Review by
Benjamin Poole
Directed by: Josef Kubota Wladyka
Starring: Kali Reis, Daniel Henshall, Tiffany Chu, Michael Drayer, Lisa Emery, Kimberly
Guerrero, Kevin Dunn
Perhaps the sport which best serves cinema is boxing. Within a medium
where representation of sport is often ill fated - maybe because narrative
cinema is structured by plot and signalled outcomes, whereas sport works
within ephemeral circumstances of chance and opportunity - boxing takes
home the belt. I think this is because the sight of two people hitting
each other over and over until the other falls down - dancing, dodging,
diving - is inherently cinematic (after all, the development of action
cinema can be traced directly back to Douglas Fairbanks ushering in the
swashbuckling era, which is the same as boxing but with rapiers). Yet
boxing also works in cinema because of the very concentration of the
sport, the gladiatorial compaction of two people in a square space sharing
a singular purpose: in its quintessential simplicity, boxing has rich
capacities for metaphor. The American Dream is microcosmed in the boxing
film, with its prole protagonists undergoing the physical trials, the
hardest of knocks, to eventually achieve success and celebration.
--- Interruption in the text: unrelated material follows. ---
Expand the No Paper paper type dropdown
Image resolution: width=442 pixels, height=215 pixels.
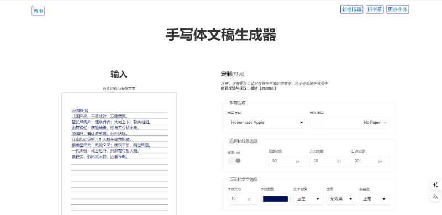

Josef Kubota Wladyka and Kali Reis’ incendiary
Catch the Fair One (Wladyka directs Reis, writing a
screenplay from her story) is located within the Native American community
of Buffalo (speaking of cinematic, surely the most ugly/beautiful city in
the world?), and centres on Reis’ Kaylee. Kaylee is an ex-champion boxer,
who still trains between thankless shifts at a short order diner, and
restless nights in a cramped hostel. We see kids thrill at spotting their
favourite boxer, and witness Kaylee’s physical formidability, and we
wonder what preceding knock down has led her to this insalubrious state of
affairs.
In Catch the Fair One’s early scenes, the mottle shaded mise-en-scene is crammed: the diner,
the hostel, everywhere Kaylee goes is chock full of people. She is
suffocated by the insolence of customers, the ignominy of sharing a mass
shower with strangers. In the ring, however, she is free. Reis is herself
one of the greatest welterweight fighters in the world, and the sparring
sequences are given authenticity by her trained choreography. The camera
always objectifies, and the sight of Reis working the ring, with her
tattoos, piercings, and tight knots of muscle, is vivid spectacle. Society
inevitably enforces hegemonies of race and class structures, but the ring
is a meritocracy.
Although not entirely free, however, as it transpires that Kaylee’s
teenaged sister has gone missing at some point. Weeta is the reason why
Kaylee meets with dodgy people in vans at night seeking information, spars
against massive heavyweight blokes and sleeps with a razor embedded in her
cheek (enforced pain and suffering is Catch the Fair One’s central motif). In flashback we see Kaylee’s sister leave the gym
where her sister trains, never to be seen again; in the support groups
Kaylee skulks about in we get an overwhelming impression of people simply
disappearing.
The film intimates, in a similar manner to the recent
Don’t Say Its Name, that Weeta’s ethnicity and social class render her unimportant to the
authorities, a deeply frightening
real life issue. It falls to Kaylee to locate her sister within the dark underworld of
human trafficking, and her ensuing undercover operation is as raw as a
bare-knuckle bar brawl - my notes cite Requiem for a Dream, and it turns out that Aronofsky, the cinematic De Sade of physically
punishing protagonists, is Catch the Fair One’s executive producer. Every graphic moment is justified in the film, but
be warned!
When Kaylee does catch up with the slavers who may or may not have
abducted Weeta, the framing switches to wide spaces to best depict an open
countryside far from the blotched confines of the city. This is too much
space, space people can easily disappear in, space where there is nowhere
to hide. The sprawling houses which these people live in are obscenely
palatial, too, with soft amber lighting up dense mahogany and kitchens
larger than the diner where Kaylee scrapes a living. We are offered a
bitter truth about capitalism, and the exploitation inherent in its
avaricious ideologies: for some people to be this rich, a lot of others
need to be that poor. You’ll want to punch someone yourself (Or worse. I’m
not a violent person but human traffickers do not deserve to be alive. The
world would simply be better off without them). Human beings are bought
and sold, the bodies of impoverished women - fighting for the edification
of crowds, forced into the sex trade - are commodified. The only recourse
is to fight back, to hit harder than the blows you receive. Forever and
ever. Until one day you too are knocked down, and the count is final.
Catch the Fair One is on Netflix UK/ROI now.